FRUITLAND, Idaho — After more than four months of searches and sharing his face and name, the question still remains: Where is five-year-old Michael Vaughan?
"It's surprising to me this case hasn't gotten more national attention," said Angeline Hartmann, the director of communications for the National Center for Missing and Exploited Children (NCMEC).
NCMEC has been following Michael's case out of Fruitland since he went missing on July 27. In the early stages of the search, NCMEC told KTVB they had Team Adam deployed on the ground to help provide technical assistance and national resources in search efforts.
In 2020, NCMEC was able to resolve more than 27,349 missing person cases. More than 1,100 of those were abductions.
In a news conference on Nov. 19, Fruitland Police Chief J.D. Huff said investigators have not ruled anything out, and a lack of success with the search "increases the possibility that Michael was abducted."

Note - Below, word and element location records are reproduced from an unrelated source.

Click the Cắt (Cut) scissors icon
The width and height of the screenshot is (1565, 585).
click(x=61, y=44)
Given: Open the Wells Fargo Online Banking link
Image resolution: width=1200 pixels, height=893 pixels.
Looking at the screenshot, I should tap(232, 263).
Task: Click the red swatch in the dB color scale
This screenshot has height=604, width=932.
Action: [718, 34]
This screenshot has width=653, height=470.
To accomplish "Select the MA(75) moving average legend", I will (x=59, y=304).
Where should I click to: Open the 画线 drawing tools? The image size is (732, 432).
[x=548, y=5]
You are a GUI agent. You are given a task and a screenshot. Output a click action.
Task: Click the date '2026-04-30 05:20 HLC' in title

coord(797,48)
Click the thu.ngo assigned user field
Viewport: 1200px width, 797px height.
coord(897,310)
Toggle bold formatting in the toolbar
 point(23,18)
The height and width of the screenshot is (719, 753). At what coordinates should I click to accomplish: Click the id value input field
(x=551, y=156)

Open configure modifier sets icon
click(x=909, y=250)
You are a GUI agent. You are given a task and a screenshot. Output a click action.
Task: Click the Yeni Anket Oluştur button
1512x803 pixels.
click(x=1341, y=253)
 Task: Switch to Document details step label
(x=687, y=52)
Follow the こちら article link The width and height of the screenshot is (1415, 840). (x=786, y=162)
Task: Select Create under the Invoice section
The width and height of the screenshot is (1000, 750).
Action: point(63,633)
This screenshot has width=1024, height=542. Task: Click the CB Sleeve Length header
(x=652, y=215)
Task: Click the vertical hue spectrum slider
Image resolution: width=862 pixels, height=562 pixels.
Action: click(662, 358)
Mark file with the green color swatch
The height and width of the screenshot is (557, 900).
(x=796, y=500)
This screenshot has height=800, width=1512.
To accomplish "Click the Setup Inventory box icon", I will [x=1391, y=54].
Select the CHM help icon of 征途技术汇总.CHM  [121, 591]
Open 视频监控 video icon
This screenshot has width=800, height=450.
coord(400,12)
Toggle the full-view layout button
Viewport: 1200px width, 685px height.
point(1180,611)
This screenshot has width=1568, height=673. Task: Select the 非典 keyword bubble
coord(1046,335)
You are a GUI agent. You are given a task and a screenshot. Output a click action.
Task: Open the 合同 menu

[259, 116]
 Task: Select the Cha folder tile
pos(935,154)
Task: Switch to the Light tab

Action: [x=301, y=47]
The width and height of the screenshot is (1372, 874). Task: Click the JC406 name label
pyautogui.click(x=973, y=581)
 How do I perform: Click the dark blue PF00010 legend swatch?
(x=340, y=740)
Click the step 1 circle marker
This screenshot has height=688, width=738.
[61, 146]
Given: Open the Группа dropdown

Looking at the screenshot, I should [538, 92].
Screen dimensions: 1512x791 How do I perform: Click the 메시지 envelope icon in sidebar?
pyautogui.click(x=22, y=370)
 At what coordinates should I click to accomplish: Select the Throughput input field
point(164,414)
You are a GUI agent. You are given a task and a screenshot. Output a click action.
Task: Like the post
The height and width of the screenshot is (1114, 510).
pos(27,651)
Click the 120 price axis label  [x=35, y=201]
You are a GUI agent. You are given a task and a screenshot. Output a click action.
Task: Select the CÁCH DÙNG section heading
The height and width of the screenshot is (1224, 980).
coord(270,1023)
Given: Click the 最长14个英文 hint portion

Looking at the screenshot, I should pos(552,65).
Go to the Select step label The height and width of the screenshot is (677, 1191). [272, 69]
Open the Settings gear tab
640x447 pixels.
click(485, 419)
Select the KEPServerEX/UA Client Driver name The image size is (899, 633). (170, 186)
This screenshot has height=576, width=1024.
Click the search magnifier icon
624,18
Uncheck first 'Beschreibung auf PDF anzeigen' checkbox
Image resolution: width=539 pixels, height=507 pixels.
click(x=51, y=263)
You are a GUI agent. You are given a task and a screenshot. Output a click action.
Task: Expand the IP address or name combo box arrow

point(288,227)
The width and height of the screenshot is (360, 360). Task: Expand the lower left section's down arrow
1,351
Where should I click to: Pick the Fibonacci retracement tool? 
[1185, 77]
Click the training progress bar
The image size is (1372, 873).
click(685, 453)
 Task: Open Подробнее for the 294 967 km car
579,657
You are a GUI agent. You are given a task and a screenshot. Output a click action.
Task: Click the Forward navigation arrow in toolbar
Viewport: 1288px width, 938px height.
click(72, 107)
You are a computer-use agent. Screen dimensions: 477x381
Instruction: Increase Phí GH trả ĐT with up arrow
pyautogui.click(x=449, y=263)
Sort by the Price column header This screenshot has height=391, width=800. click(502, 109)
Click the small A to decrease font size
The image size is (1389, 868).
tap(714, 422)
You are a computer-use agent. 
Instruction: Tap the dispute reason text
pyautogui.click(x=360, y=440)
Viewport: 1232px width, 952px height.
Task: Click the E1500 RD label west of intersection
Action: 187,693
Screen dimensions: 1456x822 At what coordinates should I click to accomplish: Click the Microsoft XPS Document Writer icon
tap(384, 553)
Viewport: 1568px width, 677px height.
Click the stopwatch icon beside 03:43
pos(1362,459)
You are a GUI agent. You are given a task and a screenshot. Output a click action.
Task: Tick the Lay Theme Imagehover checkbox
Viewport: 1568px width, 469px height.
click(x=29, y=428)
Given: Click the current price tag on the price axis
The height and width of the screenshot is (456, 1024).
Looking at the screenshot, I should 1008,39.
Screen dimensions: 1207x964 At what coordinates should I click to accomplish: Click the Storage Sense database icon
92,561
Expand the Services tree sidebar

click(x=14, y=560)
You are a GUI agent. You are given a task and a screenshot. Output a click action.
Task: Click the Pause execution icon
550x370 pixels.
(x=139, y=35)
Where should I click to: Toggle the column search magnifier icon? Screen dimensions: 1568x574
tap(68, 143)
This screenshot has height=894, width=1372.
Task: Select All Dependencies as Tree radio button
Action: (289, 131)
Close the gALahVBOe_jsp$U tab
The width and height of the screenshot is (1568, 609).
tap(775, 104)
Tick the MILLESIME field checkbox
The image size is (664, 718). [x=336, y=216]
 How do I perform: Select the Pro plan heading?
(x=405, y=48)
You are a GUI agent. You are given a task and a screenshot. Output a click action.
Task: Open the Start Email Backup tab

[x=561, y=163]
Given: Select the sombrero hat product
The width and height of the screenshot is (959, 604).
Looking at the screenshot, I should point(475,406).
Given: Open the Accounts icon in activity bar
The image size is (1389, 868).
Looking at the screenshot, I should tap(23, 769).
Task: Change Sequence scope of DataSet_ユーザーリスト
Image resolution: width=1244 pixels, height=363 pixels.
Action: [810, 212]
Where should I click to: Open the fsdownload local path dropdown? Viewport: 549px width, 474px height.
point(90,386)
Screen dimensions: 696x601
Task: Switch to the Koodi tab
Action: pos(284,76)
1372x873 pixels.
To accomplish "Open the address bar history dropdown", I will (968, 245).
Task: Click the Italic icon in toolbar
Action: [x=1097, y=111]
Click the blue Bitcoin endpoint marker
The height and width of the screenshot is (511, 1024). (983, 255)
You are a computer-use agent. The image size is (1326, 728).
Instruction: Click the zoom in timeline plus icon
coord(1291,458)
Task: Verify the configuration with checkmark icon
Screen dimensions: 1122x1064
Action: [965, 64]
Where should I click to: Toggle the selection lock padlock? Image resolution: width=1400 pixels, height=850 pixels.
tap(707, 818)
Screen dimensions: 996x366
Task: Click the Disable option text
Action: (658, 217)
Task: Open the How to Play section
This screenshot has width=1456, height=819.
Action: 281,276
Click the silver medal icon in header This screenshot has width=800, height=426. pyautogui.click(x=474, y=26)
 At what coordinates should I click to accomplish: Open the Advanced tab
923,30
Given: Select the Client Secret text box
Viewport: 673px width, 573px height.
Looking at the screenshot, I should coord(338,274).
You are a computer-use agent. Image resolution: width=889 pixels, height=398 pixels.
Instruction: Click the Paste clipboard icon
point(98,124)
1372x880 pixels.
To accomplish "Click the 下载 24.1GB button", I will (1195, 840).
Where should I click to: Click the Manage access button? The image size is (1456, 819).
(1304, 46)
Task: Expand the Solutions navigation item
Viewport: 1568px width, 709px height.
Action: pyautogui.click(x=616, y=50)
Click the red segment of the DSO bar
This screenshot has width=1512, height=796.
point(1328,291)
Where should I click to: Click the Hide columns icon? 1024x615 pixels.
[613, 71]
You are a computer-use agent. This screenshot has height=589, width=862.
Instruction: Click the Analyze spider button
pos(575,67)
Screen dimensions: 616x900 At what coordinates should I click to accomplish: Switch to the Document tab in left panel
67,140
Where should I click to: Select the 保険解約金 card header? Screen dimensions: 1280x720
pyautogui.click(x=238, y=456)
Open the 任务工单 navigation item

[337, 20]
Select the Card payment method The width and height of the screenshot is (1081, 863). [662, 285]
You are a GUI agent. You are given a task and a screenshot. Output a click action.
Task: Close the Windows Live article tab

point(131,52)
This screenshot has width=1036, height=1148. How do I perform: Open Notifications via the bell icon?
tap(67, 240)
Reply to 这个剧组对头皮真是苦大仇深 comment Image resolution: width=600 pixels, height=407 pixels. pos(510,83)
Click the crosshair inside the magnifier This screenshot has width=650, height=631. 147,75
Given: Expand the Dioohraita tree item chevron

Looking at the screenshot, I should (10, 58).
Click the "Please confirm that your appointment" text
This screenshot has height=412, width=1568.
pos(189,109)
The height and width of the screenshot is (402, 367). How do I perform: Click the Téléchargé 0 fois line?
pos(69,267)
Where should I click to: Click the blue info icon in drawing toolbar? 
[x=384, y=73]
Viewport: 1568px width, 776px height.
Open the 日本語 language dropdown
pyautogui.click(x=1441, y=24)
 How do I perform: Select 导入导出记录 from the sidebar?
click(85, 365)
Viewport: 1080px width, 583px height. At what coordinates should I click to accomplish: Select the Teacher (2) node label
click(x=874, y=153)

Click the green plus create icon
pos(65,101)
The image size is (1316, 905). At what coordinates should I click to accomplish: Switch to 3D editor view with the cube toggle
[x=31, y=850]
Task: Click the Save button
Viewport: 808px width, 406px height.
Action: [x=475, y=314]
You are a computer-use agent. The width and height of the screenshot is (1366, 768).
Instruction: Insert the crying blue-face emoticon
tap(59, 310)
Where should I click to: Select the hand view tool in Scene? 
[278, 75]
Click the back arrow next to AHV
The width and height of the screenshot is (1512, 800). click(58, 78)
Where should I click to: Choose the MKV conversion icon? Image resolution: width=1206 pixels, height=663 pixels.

Even with a higher likelihood Michael has been abducted and still missing four months later, NCMEC wants to tell the Fruitland community and others involved to not give up hope.
"We always want to remind people that it's important to stay vigilant in these types of cases because more time goes on the less and less attention a case like this gets," Hartmann said.
A big part of what the NCMEC does is make sure missing children's stories are not forgotten. Hartmann said they are able to go on national television programs, like the Dan Abrams show, share images and details on social media, and more to share Michael's story to reach new people.
"At this point, that's what police are relying on is help from the public," Hartmann said.
Hartmann believes law enforcement agencies involved in the case are doing a good job providing details of what they can share and encouraging anyone who may have any information to reach out. But Hartmann said that is not enough. She would like to see more national media bring their attention to this case.
"If this child was indeed abducted who knows where that child is now," Hartmann said. "The child may be nowhere near Fruitland. It's important that everyone is looking for Michael, no matter where they live."
Other national agencies like the FBI have also been working to find Michael since the beginning.
In a statement to KTVB, spokesperson Sandra Barker wrote:
The FBI has provided investigative, forensic, and technical assistance, including behavior analyses and the expertise of the FBI’s Child Abduction Rapid Deployment (CARD) Team The CARD Team consists of specially trained investigators experienced in child abduction cases who can rapidly deploy anywhere in the country. The CARD team provides a quick and effective response to a child abduction or mysterious disappearance of a child and provides investigative, technical and resource assistance to state and local law enforcement during the critical time period following that abduction or mysterious disappearance.
"The search for Michael is a strong collaborative effort among federal, state and local law enforcement agencies with one goal: to recover Michael and bring him home."
Fruitland Police are still asking for help to identify the driver of a white Honda Pilot seen leaving the area of SW 8th Street at around 6:47 p.m. on July 27. They also are looking to identify a man with dark hair, wearing a white T-shirt and black shorts seen walking in that area around the same time.
No further updates were provided this week. The investigation remains ongoing.
Michael is about 3 feet, 7 inches tall, weighs about 50 pounds, has blond hair and blue eyes, and was last seen wearing a blue Minecraft T-shirt and dark blue briefs. Michael also answers to the nickname "Monkey."